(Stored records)
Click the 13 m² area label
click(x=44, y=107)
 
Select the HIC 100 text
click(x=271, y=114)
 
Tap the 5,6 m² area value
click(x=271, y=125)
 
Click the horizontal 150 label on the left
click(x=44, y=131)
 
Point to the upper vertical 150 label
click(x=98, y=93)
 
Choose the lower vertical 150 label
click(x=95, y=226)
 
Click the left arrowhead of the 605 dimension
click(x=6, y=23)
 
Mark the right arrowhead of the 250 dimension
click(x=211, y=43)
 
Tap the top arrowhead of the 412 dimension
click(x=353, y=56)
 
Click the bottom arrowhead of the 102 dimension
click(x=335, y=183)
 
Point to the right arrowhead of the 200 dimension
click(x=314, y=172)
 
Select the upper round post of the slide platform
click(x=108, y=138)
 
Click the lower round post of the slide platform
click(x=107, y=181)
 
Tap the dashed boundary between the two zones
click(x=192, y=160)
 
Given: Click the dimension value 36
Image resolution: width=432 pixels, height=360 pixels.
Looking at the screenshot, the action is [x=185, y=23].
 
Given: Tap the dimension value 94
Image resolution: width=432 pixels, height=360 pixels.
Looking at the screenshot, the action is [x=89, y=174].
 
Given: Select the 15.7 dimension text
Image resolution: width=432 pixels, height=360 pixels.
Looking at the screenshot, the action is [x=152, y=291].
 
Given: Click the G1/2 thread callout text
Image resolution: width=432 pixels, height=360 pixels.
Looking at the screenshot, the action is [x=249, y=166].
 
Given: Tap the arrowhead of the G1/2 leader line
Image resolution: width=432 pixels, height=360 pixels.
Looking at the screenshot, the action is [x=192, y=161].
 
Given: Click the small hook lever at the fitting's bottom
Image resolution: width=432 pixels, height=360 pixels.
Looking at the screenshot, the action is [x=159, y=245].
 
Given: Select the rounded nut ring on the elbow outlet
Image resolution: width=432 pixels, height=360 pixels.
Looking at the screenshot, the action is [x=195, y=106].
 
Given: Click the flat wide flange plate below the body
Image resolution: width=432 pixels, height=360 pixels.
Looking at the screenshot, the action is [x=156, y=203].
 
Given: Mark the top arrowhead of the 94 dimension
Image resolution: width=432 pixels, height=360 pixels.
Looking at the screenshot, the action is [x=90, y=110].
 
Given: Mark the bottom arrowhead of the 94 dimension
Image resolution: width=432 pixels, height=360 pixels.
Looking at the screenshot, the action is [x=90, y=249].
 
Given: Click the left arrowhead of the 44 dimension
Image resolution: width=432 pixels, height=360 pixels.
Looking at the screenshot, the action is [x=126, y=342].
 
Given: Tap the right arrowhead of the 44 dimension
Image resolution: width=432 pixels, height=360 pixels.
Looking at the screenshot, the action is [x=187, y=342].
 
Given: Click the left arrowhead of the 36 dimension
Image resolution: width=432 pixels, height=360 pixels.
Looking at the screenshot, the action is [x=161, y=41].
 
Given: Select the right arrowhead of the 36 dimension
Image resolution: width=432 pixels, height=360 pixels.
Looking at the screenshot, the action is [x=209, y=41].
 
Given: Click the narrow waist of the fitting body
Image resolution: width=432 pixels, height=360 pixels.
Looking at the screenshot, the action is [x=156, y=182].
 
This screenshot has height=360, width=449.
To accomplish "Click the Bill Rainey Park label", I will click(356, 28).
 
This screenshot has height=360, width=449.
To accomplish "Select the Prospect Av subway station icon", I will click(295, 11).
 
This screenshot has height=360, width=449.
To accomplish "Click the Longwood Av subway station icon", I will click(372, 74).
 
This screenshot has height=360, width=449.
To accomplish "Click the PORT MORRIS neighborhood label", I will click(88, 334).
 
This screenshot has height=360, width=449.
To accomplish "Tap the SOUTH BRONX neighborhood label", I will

» Aim
Copy out, word for word, everything from the start of the listing down to and including the line that contains "click(x=211, y=43)".

» Reply to the task
Click the 13 m² area label
click(x=44, y=107)
 
Select the HIC 100 text
click(x=271, y=114)
 
Tap the 5,6 m² area value
click(x=271, y=125)
 
Click the horizontal 150 label on the left
click(x=44, y=131)
 
Point to the upper vertical 150 label
click(x=98, y=93)
 
Choose the lower vertical 150 label
click(x=95, y=226)
 
Click the left arrowhead of the 605 dimension
click(x=6, y=23)
 
Mark the right arrowhead of the 250 dimension
click(x=211, y=43)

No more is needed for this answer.